Leader of the Conservative Party of Prince Edward Island
- In office 21 June 1917 – 1 May 1921
- Preceded by: John A. Mathieson
- Succeeded by: James David Stewart

MLA (Assemblyman) for 3rd Prince
- In office 11 November 1908 – 1 May 1921
- Preceded by: Joseph F. H. Arsenault
- Succeeded by: Adrien Arsenault

Personal details
- Born: 28 July 1870 Egmont Bay, Prince County, Prince Edward Island Colony
- Died: 29 April 1968 (aged 97) Charlottetown, Prince Edward Island, Canada
- Party: Conservative
- Spouse(s): Anita Bertha Rose Gallant ​(m. 1907)​
- Relations: Joseph-Octave Arsenault (father)
- Children: 11
- Education: St. Dunstan's College
- Occupation: teacher, lawyer, and judge
- Profession: Politician
- Cabinet: Minister without Portfolio (1912–1917) Attorney General (1917–1919)

= Aubin-Edmond Arsenault =

Canadian politician

Aubin-Edmond Arsenault (28 July 1870 - 29 April 1968) was a Prince Edward Island politician. He was the 13th premier of Prince Edward Island from 1917 to 1919.

Born in Egmont Bay, Prince County, Prince Edward Island, Arsenault's family settled on the island in 1729, when it was a French called Île-Saint-Jean. His father, Joseph-Octave Arsenault, was a provincial politician and the first Acadian from PEI to be named to the Senate of Canada. Arsenault was educated at St. Dunstan's College, Charlottetown, and St. Joseph University, New Brunswick. He studied law with McLeod, Morson and McQuarrie in Charlottetown and with Charles Russell, Baron Russell of Killowen in London. He was admitted to the bar in 1898. Arsenault married Bertha, the daughter of Francis Gallant.

He was first elected to the Legislative Assembly of Prince Edward Island in 1908 as a Conservative. In 1912 he became Attorney-General in the government of Premier John A. Mathieson. When Mathieson left politics for a judicial appointment in 1917, Arsenault succeeded him becoming the first Acadian to be premier in any province.
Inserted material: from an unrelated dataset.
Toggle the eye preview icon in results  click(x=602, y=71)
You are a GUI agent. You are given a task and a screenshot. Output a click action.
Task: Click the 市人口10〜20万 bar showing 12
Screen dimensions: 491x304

Arsenault's government repealed legislation to restrict automobile travel on the island to specific days and routes. His government also founded the PEI Travel Bureau. His government was defeated in the 1919 election, and he served as leader of the opposition until 1921 when he was appointed to the Supreme Court of Prince Edward Island. He retired in 1946.